» What the task asks: In the listing below, pick out lines with "Given".

» Data supplied:
=======
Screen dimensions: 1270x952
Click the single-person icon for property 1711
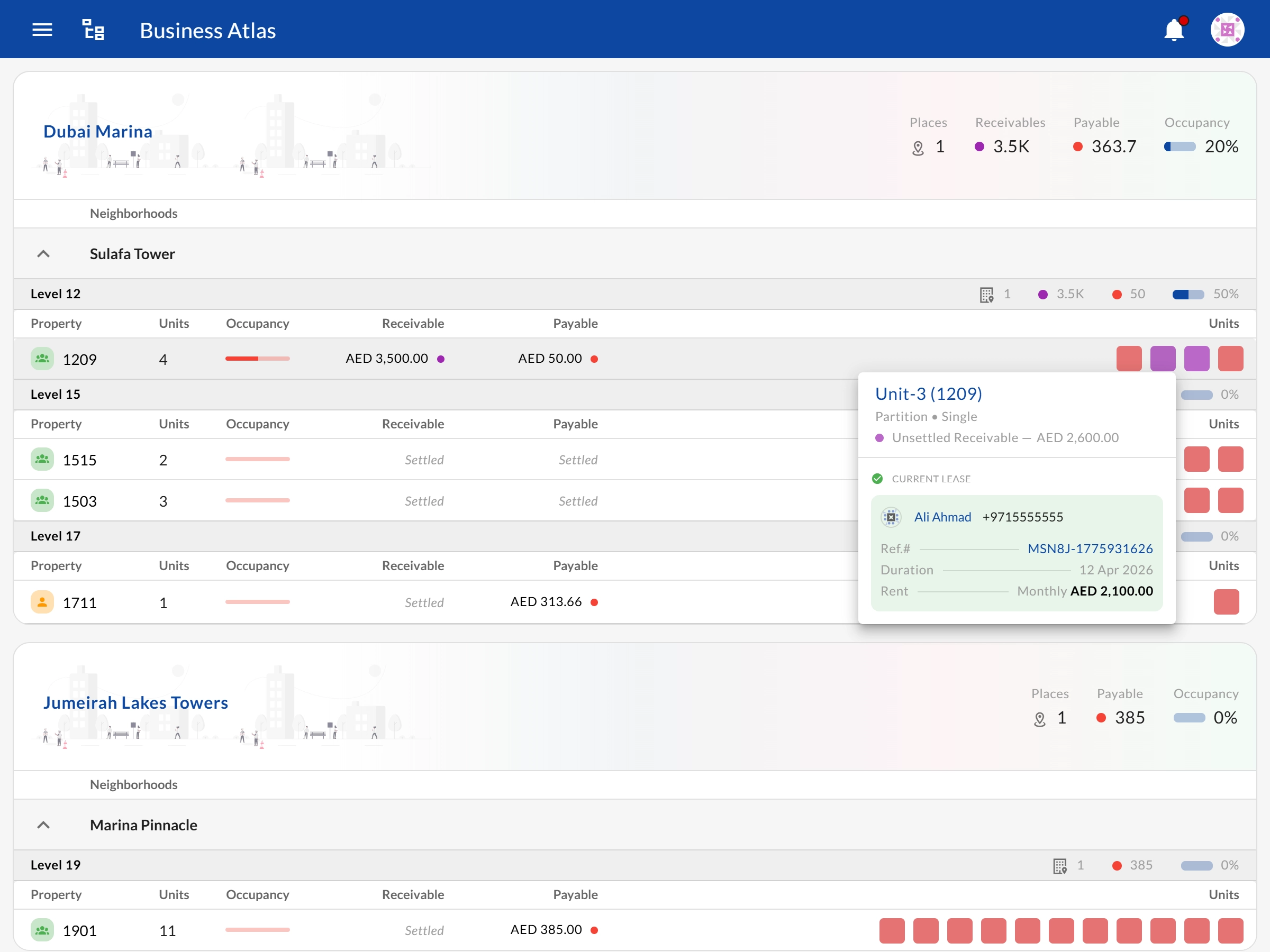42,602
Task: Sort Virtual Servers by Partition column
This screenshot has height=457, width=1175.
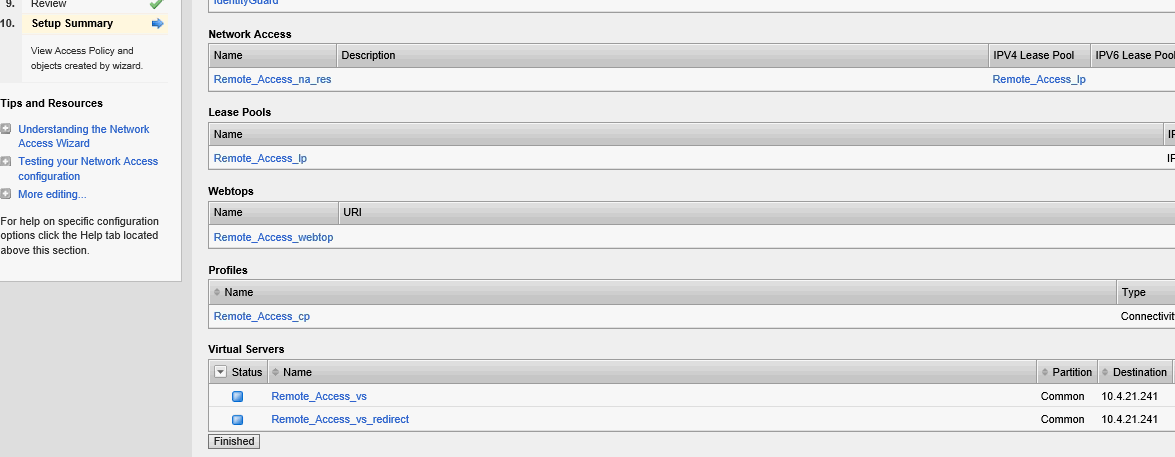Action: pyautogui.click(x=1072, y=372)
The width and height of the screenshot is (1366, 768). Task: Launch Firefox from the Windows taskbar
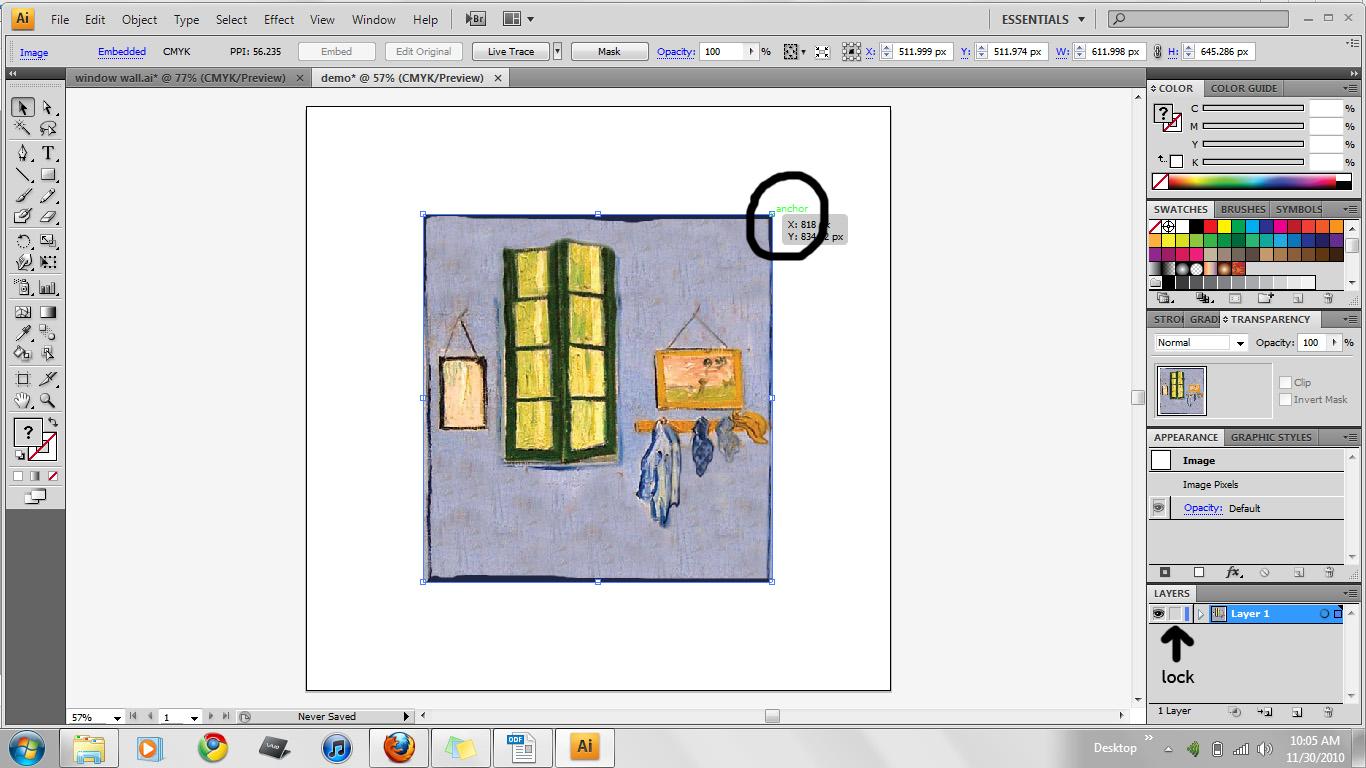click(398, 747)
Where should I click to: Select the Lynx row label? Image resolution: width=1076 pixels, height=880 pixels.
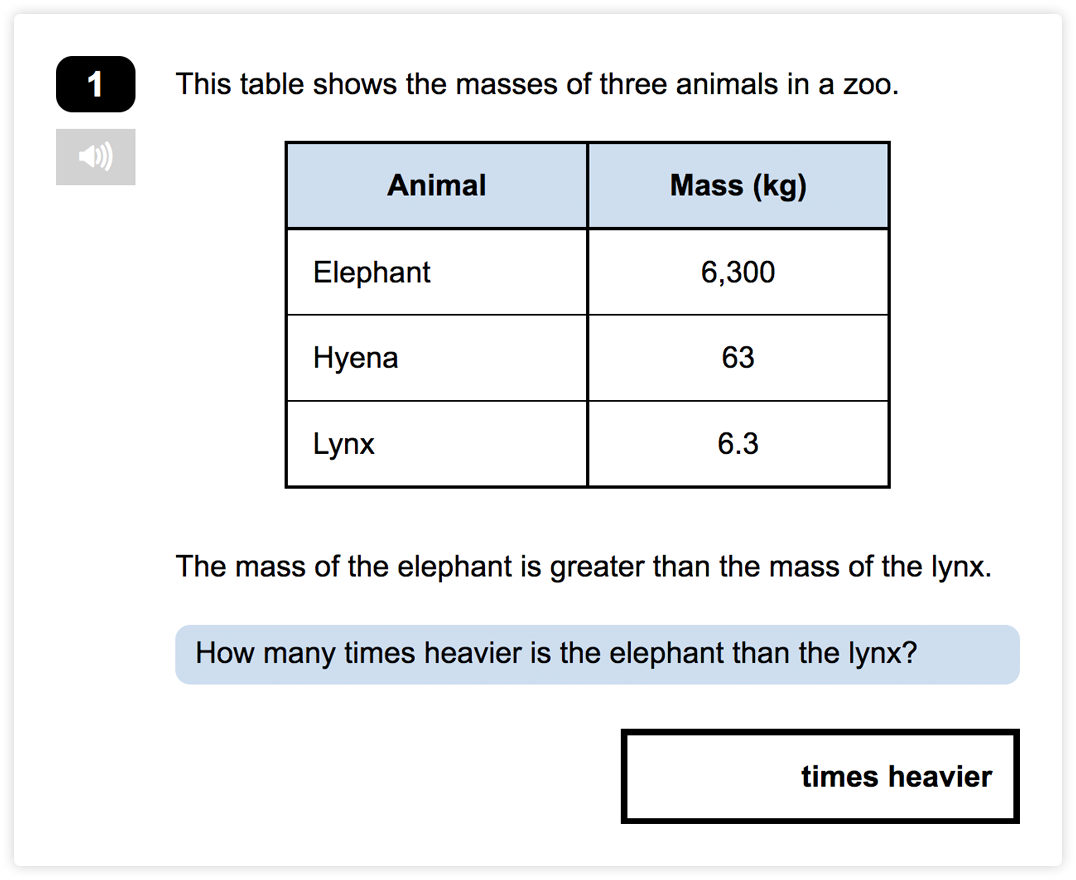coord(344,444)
=======
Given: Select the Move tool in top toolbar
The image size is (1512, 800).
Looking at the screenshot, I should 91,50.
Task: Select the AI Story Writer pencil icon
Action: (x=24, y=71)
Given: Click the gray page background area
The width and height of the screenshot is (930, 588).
=======
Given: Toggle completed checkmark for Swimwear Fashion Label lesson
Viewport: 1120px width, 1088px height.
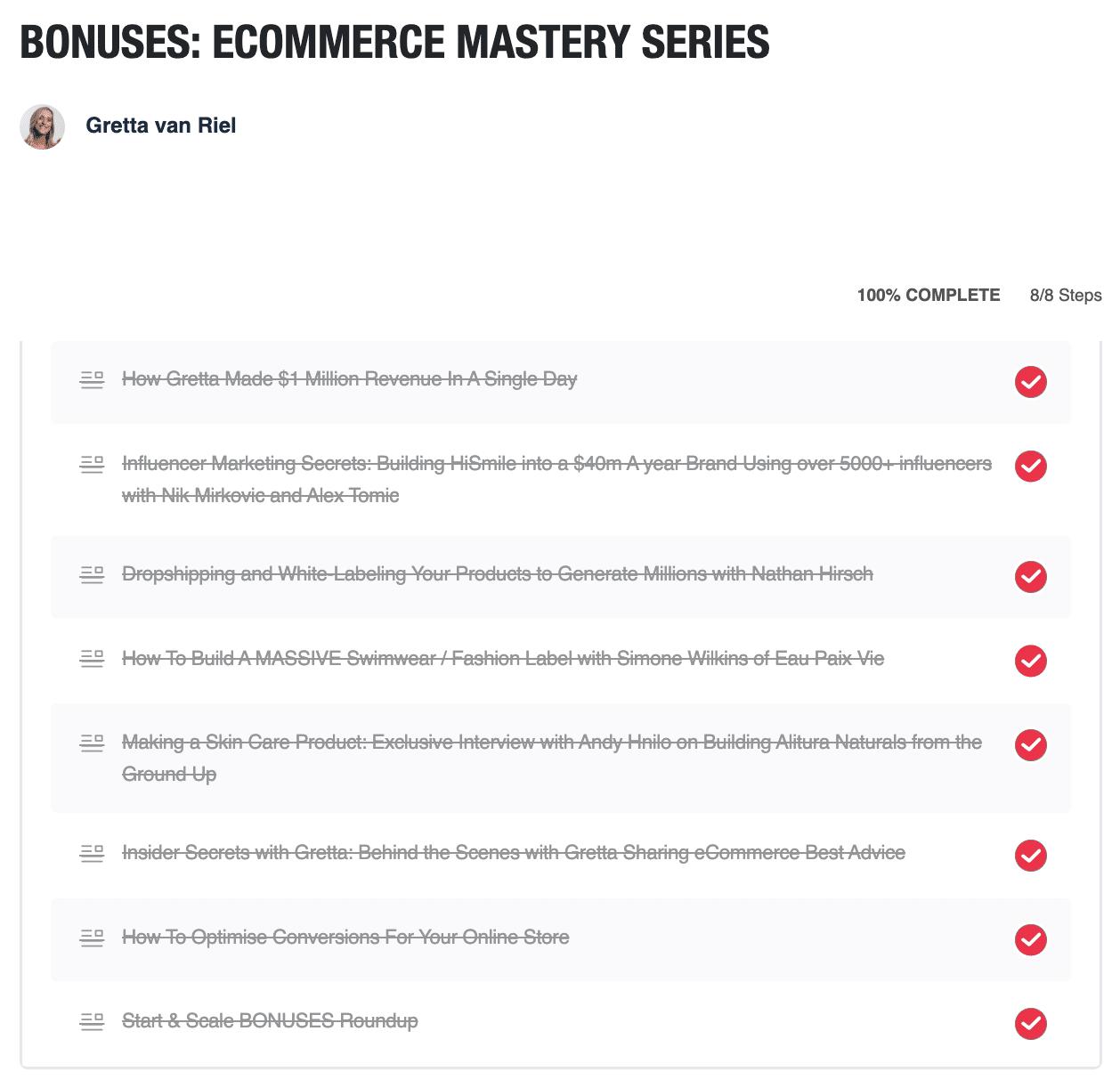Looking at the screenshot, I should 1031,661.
=======
» Task answer:
Given: Select the Move tool in top toolbar
Given: Click the gray page background area
Given: Toggle completed checkmark for Swimwear Fashion Label lesson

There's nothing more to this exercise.